Long story kinda short, our customer has been having issues with a filler pump's drive faulting out during CIP. Powerflex 70, 7.5hp, 11A drive. The problem then migrated its way into production. They ordered a new drive, motor and gearbox, and decided to change them all. The new motor is a 480V, 7.5HP, 9.3FLA, 9 lead motor, same as the old motor. I did not wire the new motor, one of their maintenance guys did, and he also wired the drive. 

This is where I come in. I verified all the settings of the old drive were copied to the HIM, then imported to the new drive, and verified it was wired correctly. 

So we go to start up the machine, the drive is running fine at 13Hz, 5.8A, but the motor is running backwards. I change the rotation by swapping motor leads on the output of the drive, and it goes into "current limit" at 0Hz, 10.5A. Swap them back, and the drive runs fine, but still backwards. Swap them at the disconnect, and it goes in to current limit mode again. So I swapped them back. Checked continuity between legs on the motor, everything looks like it should. 

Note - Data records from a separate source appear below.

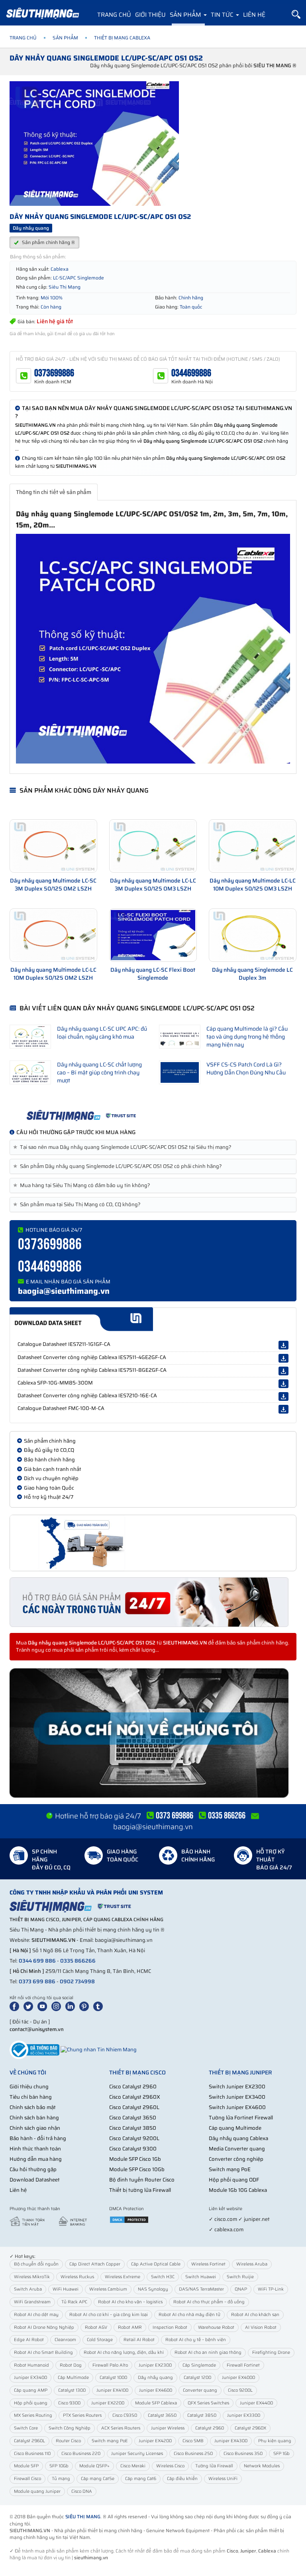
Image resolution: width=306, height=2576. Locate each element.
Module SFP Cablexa (156, 2403)
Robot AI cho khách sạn (255, 2314)
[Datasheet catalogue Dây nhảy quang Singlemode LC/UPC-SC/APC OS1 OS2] (153, 1319)
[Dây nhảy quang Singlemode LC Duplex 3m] (252, 935)
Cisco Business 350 (243, 2453)
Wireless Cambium (108, 2289)
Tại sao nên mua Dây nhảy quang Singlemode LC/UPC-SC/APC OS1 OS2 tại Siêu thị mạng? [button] (123, 1147)
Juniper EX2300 (155, 2365)
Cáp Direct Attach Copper (94, 2264)
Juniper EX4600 (155, 2390)
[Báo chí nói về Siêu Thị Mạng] (153, 1733)
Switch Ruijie (240, 2276)
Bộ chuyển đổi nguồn (36, 2264)
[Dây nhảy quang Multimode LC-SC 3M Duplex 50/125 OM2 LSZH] (53, 846)
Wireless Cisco (170, 2466)
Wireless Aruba (251, 2264)
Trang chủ (114, 15)
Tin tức (223, 15)
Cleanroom (65, 2339)
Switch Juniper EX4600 (237, 2107)
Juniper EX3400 (30, 2377)
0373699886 (54, 373)
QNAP (241, 2289)
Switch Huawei (200, 2276)
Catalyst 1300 (72, 2390)
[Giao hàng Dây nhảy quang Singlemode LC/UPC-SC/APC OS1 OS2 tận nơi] (153, 1543)
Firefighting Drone (271, 2352)
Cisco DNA (81, 2491)
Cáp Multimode (73, 2377)
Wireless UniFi (222, 2478)
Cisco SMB (193, 2440)
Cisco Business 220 (80, 2453)
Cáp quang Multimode (235, 2128)
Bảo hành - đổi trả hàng (38, 2138)
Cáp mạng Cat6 (140, 2478)
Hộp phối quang (30, 2403)
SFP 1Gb (281, 2453)
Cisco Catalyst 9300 (133, 2148)
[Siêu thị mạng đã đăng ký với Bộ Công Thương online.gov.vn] (34, 2049)
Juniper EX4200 (155, 2440)
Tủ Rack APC (74, 2302)
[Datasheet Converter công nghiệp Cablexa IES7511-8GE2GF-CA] (283, 1371)
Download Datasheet (35, 2180)
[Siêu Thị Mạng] (42, 14)
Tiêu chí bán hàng (31, 2097)
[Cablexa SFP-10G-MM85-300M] (283, 1383)
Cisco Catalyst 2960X (134, 2097)
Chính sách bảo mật (33, 2107)
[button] (296, 14)
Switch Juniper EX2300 (237, 2086)
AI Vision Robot (261, 2327)
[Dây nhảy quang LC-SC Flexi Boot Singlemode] (153, 935)
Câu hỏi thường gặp (33, 2169)
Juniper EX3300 (243, 2415)
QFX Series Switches (208, 2403)
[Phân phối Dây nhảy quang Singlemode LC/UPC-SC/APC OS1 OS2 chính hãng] (153, 1115)
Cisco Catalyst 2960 (133, 2086)
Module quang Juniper (37, 2491)
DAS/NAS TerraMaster (201, 2289)
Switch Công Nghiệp (69, 2428)
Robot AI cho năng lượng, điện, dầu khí (124, 2352)
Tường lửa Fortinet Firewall (241, 2117)
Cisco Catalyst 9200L (134, 2138)
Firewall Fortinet (243, 2365)
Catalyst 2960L (29, 2440)
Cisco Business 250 (193, 2453)
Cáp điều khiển (182, 2478)
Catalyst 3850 (201, 2415)
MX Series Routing (33, 2415)
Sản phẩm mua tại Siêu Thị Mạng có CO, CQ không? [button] (78, 1204)
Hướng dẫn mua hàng (36, 2159)
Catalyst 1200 (197, 2377)
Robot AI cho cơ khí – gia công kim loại (108, 2314)
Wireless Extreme (122, 2276)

I then put the drive into reverse, and everything runs fine. The motor is going in the right direction and they now have product flow. The drive shows 13Hz, 5.8A. Stop the motor, swap leads, and put the drive in forward....current limit, same as before. Swap them back, put the drive in reverse, and it runs fine. The customer said since it was running, to just leave it be for the time being. 

FWIW, the motor has an encoder tied into the drive, which from what I've gathered, only transmits the pump RPM to the filler HMI via ethernet comm module. I played around with the encoder wiring, and get the same result no matter what I do. Since the motor is running fine when the drive is either in forward or reverse with the way it's currently wired, I don't believe this to be an encoder issue.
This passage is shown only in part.